De modo que nada me resultó más empinado que aceptar el gentil comedimiento de esa vecina a quien nadie, ni siquiera sus hijos, la quieren acompañar a ningún lado, porque eso supone armarse de una paciencia como la que ni el santo Job dispuso en vida. No se trataba de reunirnos para organizar un magno simposio de economía doméstica, ni de trasponer las fronteras en un viaje largo al extranjero sino, simplemente, de aceptar su invitación a desplazarnos al supermercado más próximo, para adquirir esas dos o tres minucias que nos andan haciendo falta a media semana.

Nomás de entrada, y me faltó colmillo para interpretarlo como un mal presagio, sin advertírmelo añadió media hora más a la cita pactada, al cabo de la cual salió para decirme que en quince minutos más estaría lista y se tomó otros diez en pronunciarse como lista para emprender el éxodo.

Pa mis pocas y escogidas pulgas y ya con el espíritu del nistijuil carcomiéndome la poca paciencia que me quedaba, de plano renuncié a la convenida intención de llegar al establecimiento antes de que las hordas consumistas hicieran lo propio, porque mi atolondrada vecina se adueñó de un cuarto de hora más para girar instrucciones a su ayudante y solicitarle un listado de insumos pendientes de compra.

Una vez arriba del auto, cuando ya había transcurrido el tiempo suficiente para haber ido y vuelto, mi impaciencia comenzó a tomar visos de descomposición, porque aquel mayúsculo homenaje a la logística más caótica del planeta todavía descendió del automotor dos o tres veces para agenciarse la bolsa, las llaves, los lentes y dictar nuevas instrucciones a la sirvienta quien con cara de "sí, sí, váyase sin pendiente", parecía más apenada por la sustancial demora que su despatarrada patrona, quien volvió sobre sus flancos todavía un par de veces más, por los vales de despensa que dejó en el tocador, el traje del marido que debía llevar a la tintorería, el celular que había dejado cargando y la lista de víveres que le encargó su propia madre.

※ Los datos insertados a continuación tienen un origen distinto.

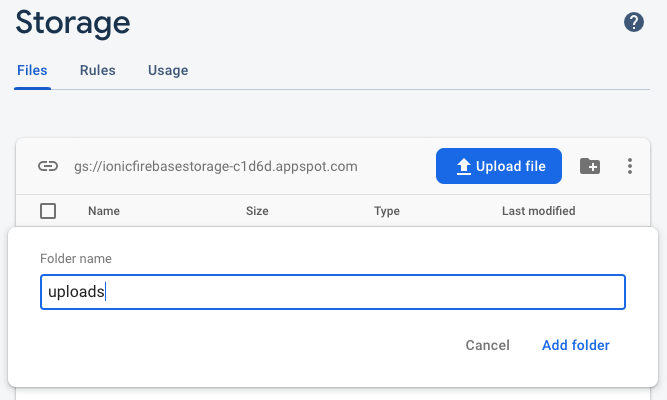Open the three-dot more options menu
667x400 pixels.
pyautogui.click(x=630, y=166)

Casi tres horas después, conmigo esperando a que le empacaran lo que compró y frente a la cajera que esperaba el monto de las compras realizadas, me llegó el último retortijón existencial por el monedero que la susodicha había dejado en el asiento del auto, cuando guardó en su interior el boleto del estacionamiento. No vuelvo a prestar mi carro, ni a tomarle la palabra en sucesivas coyunturas, aunque se trate de una emergencia, porque no llegaría a tiempo para subsanarla.